__INSTRUCTIONS TO FOLLOW__. Your task is to repeat exactly the lines from the one with "Click the dark sidebar block of Second lesson" through the end of the records, both included; please leave the pictures out.

__SOURCE INFORMATION__.
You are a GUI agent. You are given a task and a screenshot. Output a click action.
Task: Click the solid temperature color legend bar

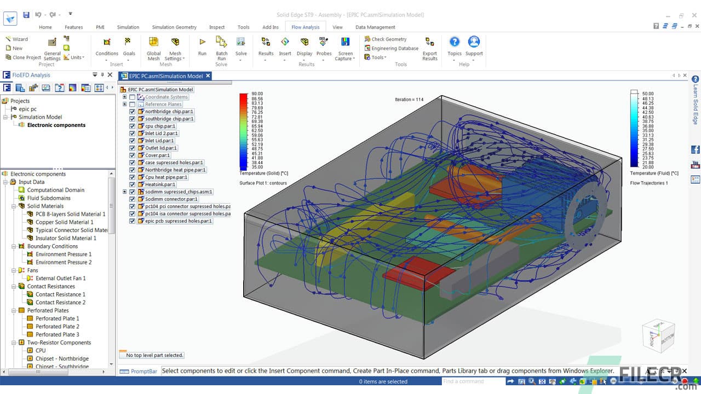[x=244, y=131]
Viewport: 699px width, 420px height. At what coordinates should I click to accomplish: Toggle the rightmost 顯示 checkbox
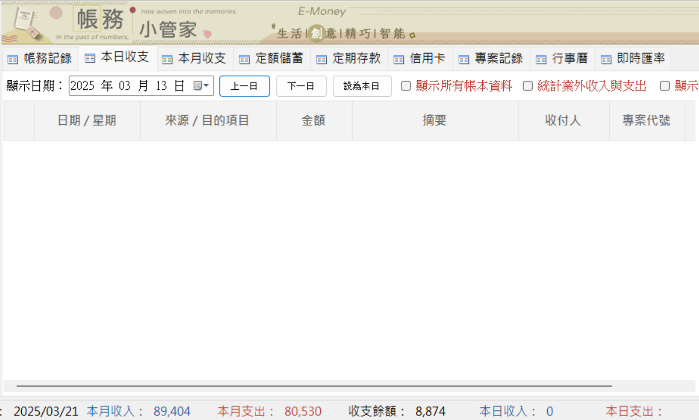point(664,86)
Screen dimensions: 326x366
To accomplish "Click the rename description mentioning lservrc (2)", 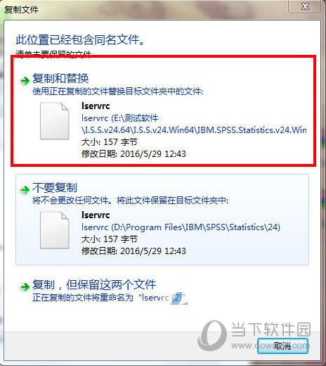I will click(x=109, y=298).
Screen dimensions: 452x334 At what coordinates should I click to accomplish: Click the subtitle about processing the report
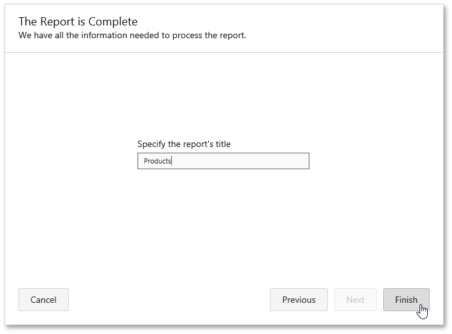click(x=132, y=35)
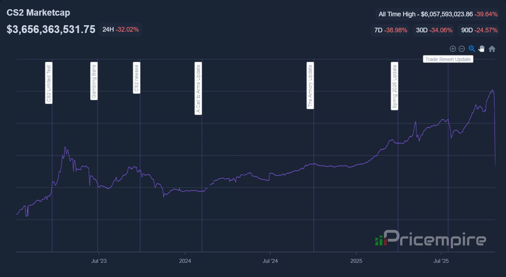Image resolution: width=506 pixels, height=277 pixels.
Task: Click the CS2 Marketcap title
Action: click(x=38, y=13)
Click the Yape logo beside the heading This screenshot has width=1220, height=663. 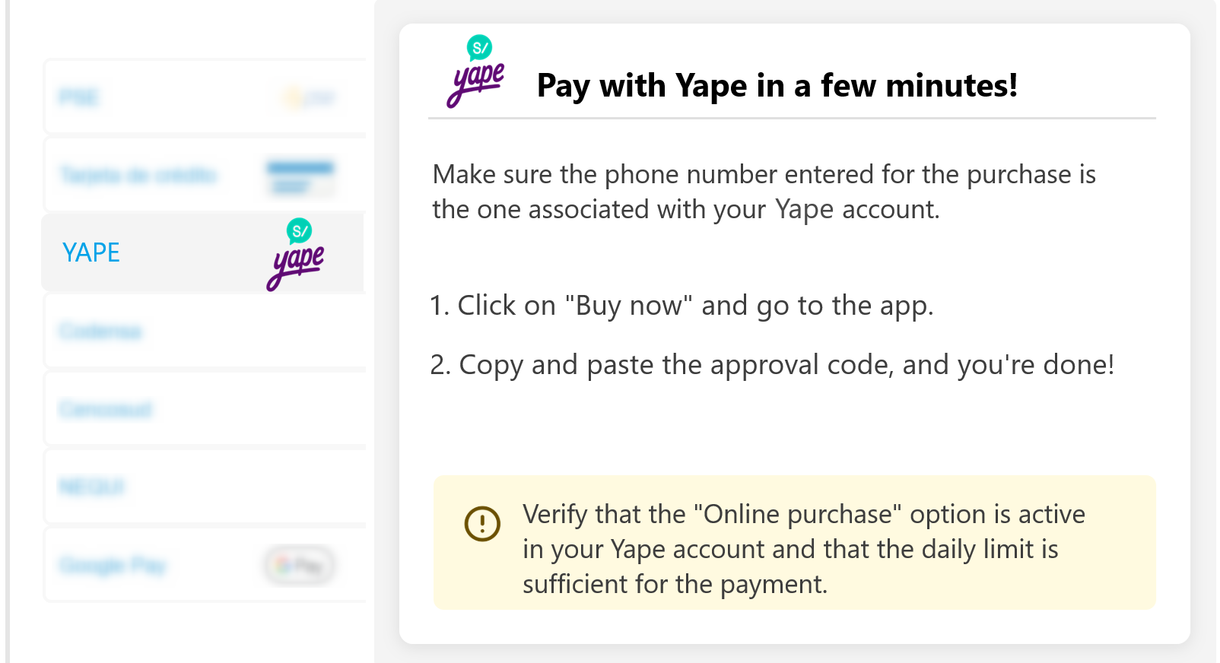click(x=475, y=71)

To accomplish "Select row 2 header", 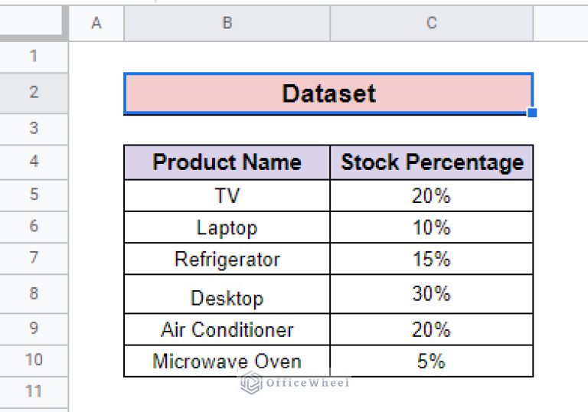I will 34,93.
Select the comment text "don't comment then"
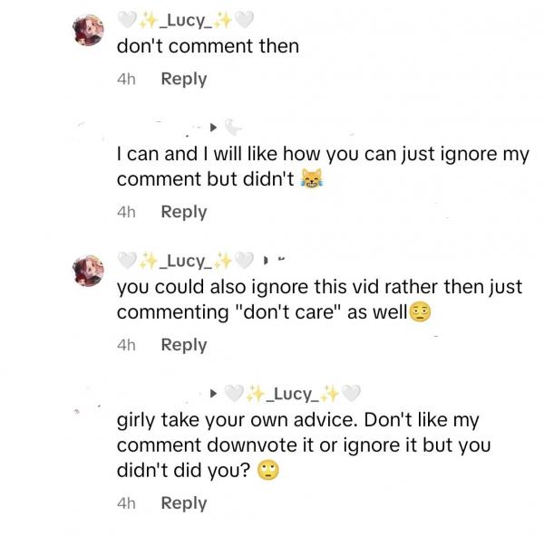544x535 pixels. pos(208,46)
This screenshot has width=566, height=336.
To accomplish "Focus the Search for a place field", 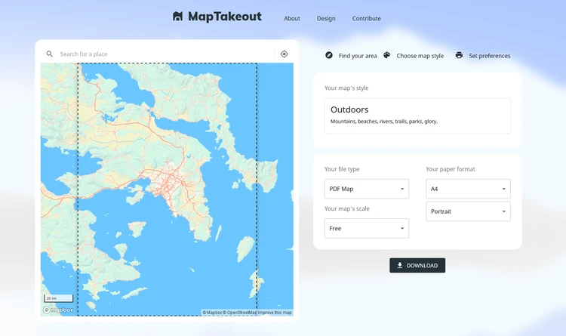I will (x=165, y=54).
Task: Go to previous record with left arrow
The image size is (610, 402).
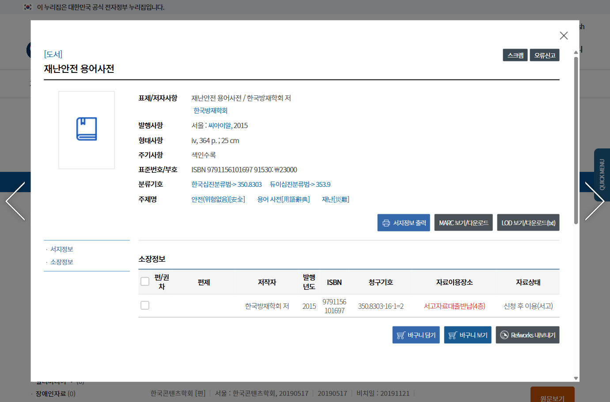Action: (x=15, y=201)
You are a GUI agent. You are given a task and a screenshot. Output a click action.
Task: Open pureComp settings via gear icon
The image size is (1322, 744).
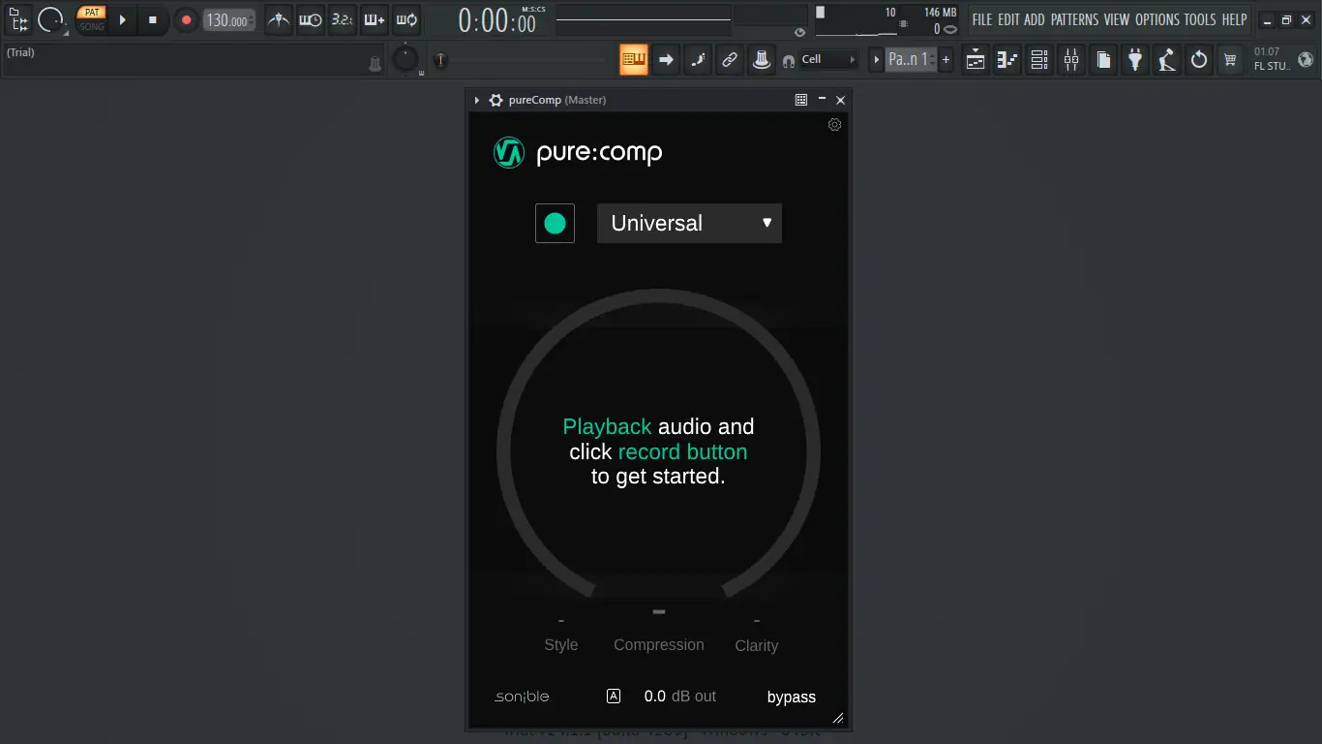(x=834, y=124)
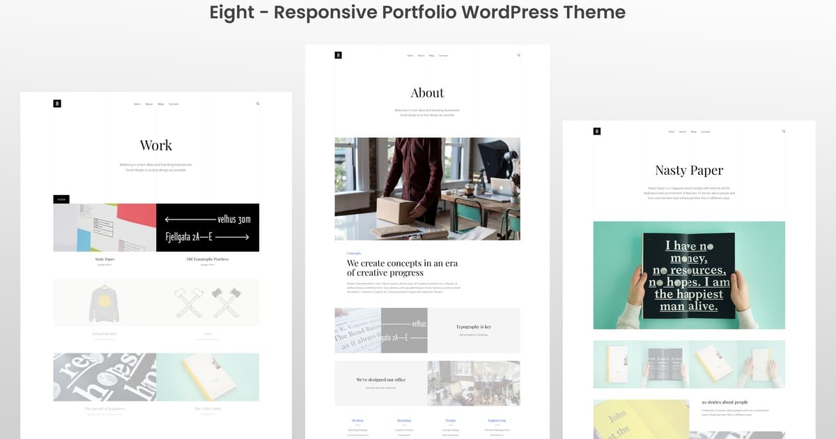Click the search icon on the Nasty Paper page
The width and height of the screenshot is (836, 439).
783,131
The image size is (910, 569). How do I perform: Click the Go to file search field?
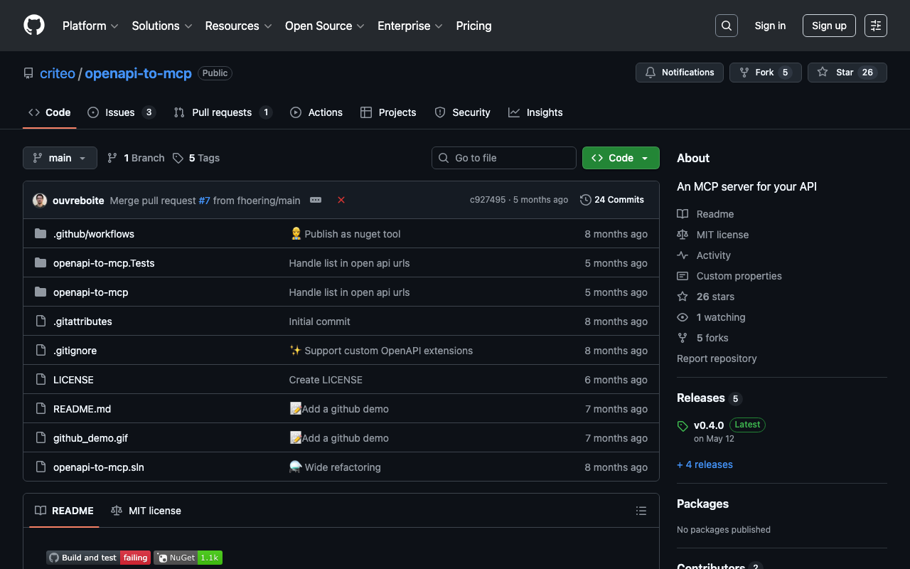pos(503,158)

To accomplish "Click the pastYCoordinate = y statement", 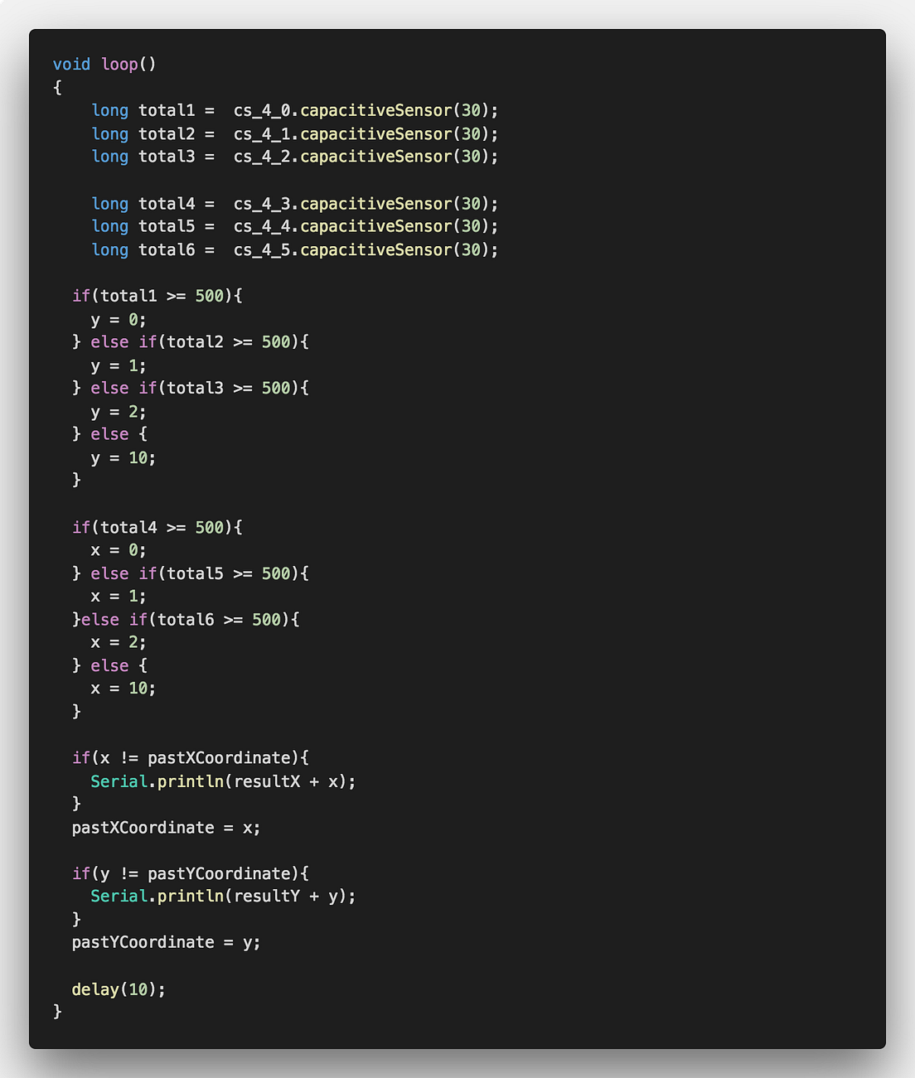I will (166, 941).
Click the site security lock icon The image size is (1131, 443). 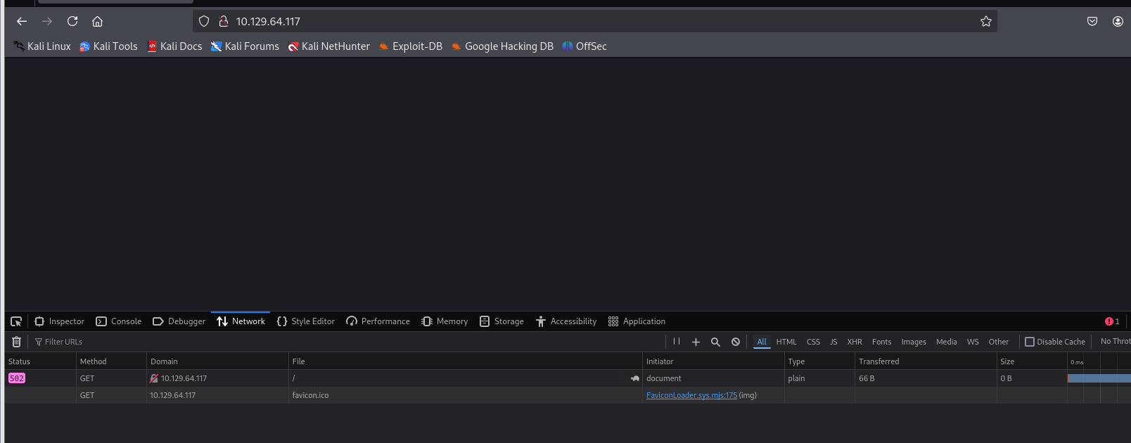click(x=224, y=22)
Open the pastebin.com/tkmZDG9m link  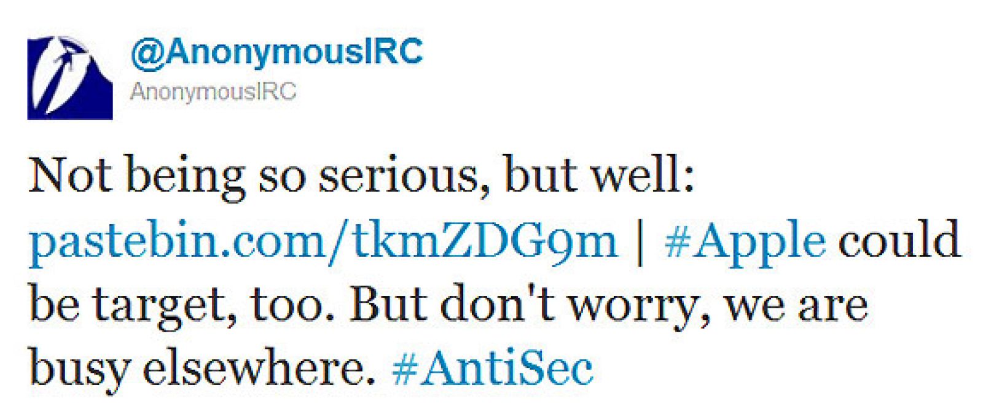coord(323,240)
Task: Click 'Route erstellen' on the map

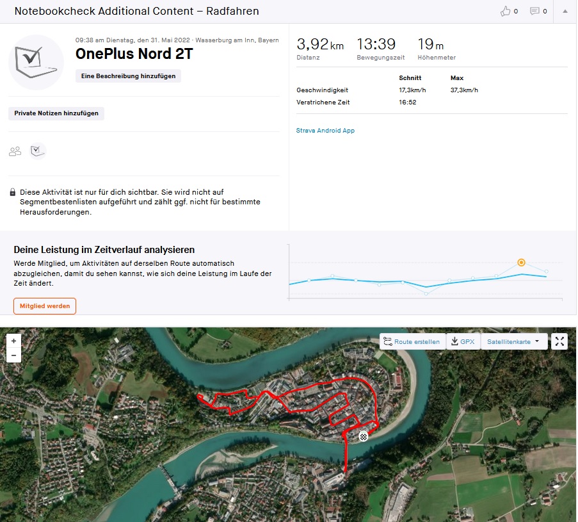Action: (x=412, y=341)
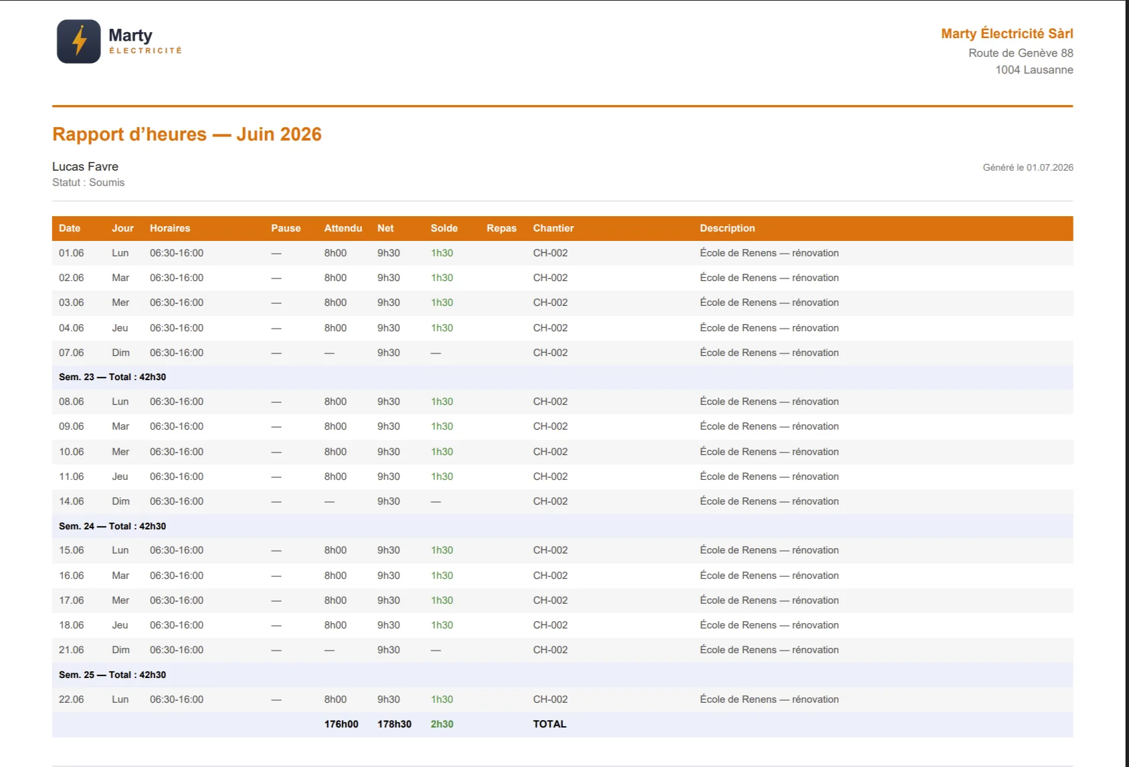
Task: Click the Marty Électricité Sàrl company name
Action: pos(1007,33)
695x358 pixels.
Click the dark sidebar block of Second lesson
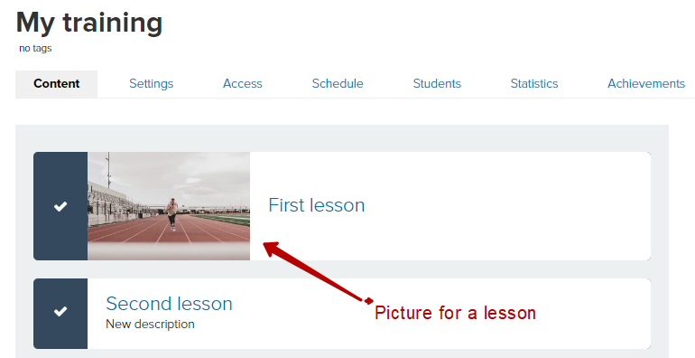click(60, 314)

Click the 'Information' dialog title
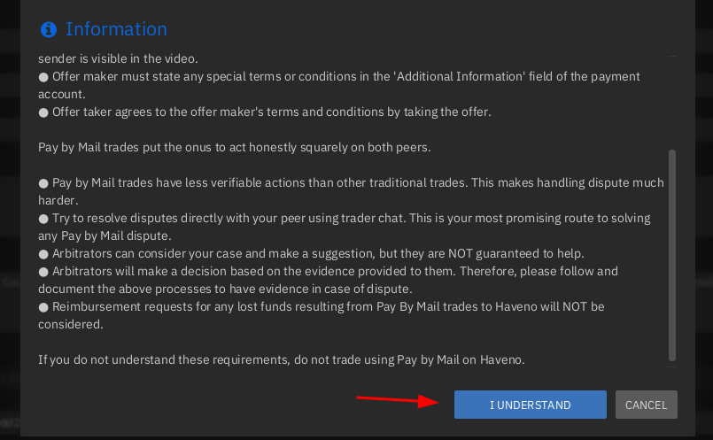tap(116, 29)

__TASK OUTPUT__.
Click the dark sidebar block of Second lesson
click(60, 314)

Click the 'Information' dialog title
tap(116, 29)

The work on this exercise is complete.